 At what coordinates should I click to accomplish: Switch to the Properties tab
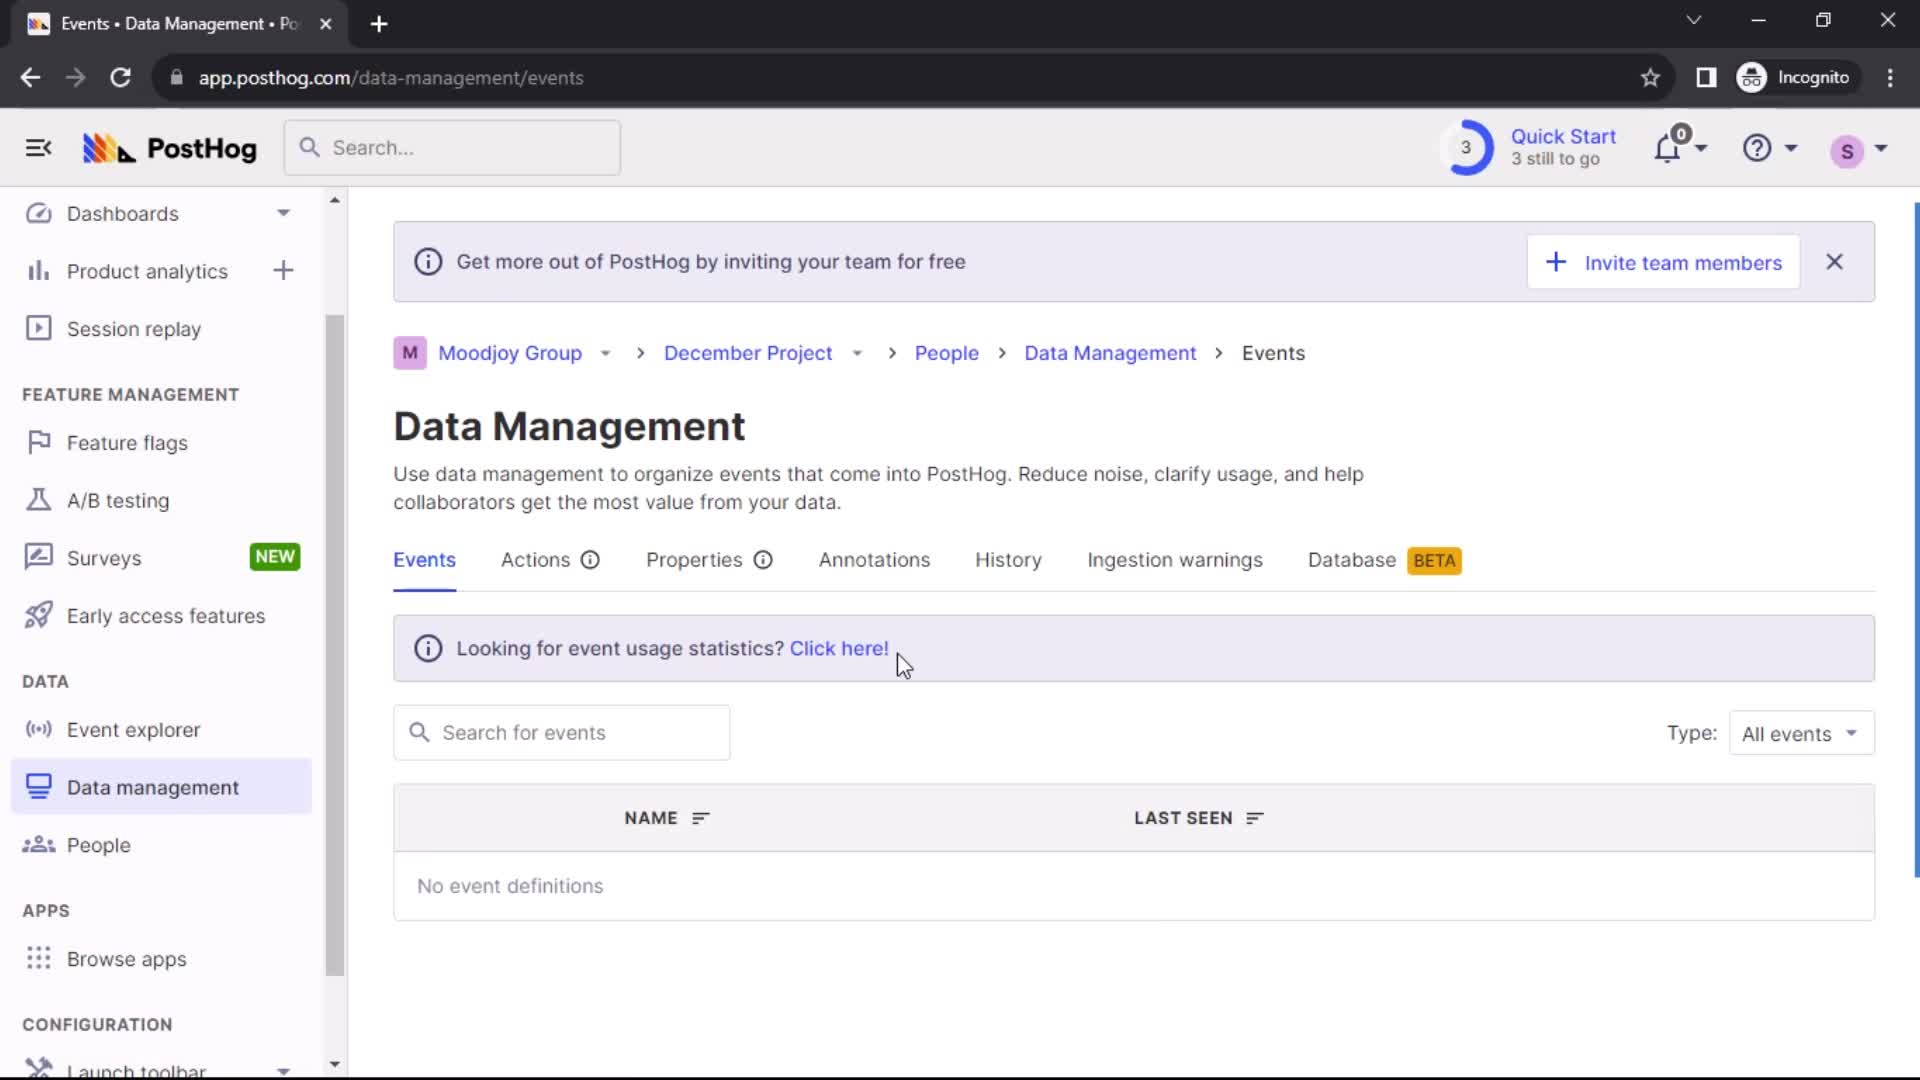[x=695, y=560]
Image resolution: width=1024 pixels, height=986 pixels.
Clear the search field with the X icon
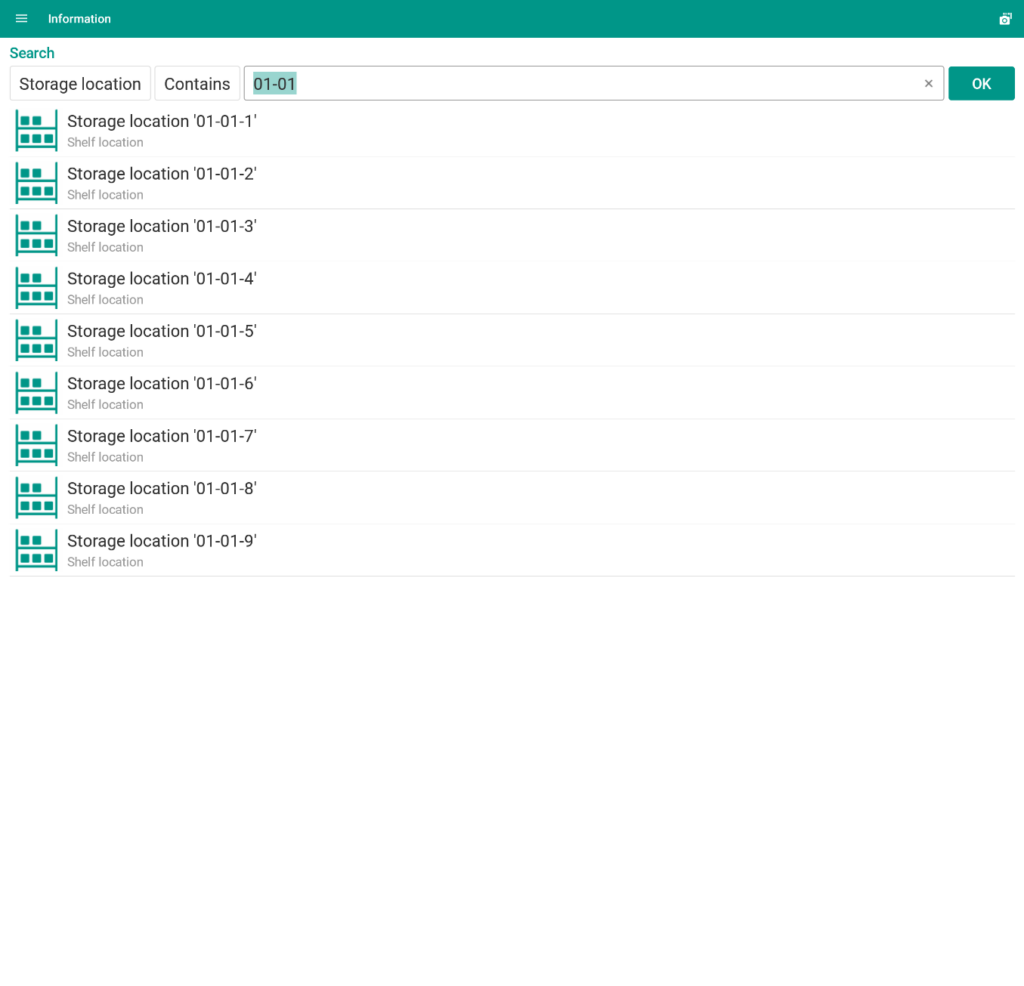coord(928,84)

+++

▶ [TASK REQUIREMENTS]:
In the copy, every entry appears exactly as written above and no picture appears.

▶ [REPLY]:
 At what coordinates should I click to accomplish: Switch to the Properties tab
[x=695, y=560]
Image resolution: width=1024 pixels, height=986 pixels.
Clear the search field with the X icon
coord(928,84)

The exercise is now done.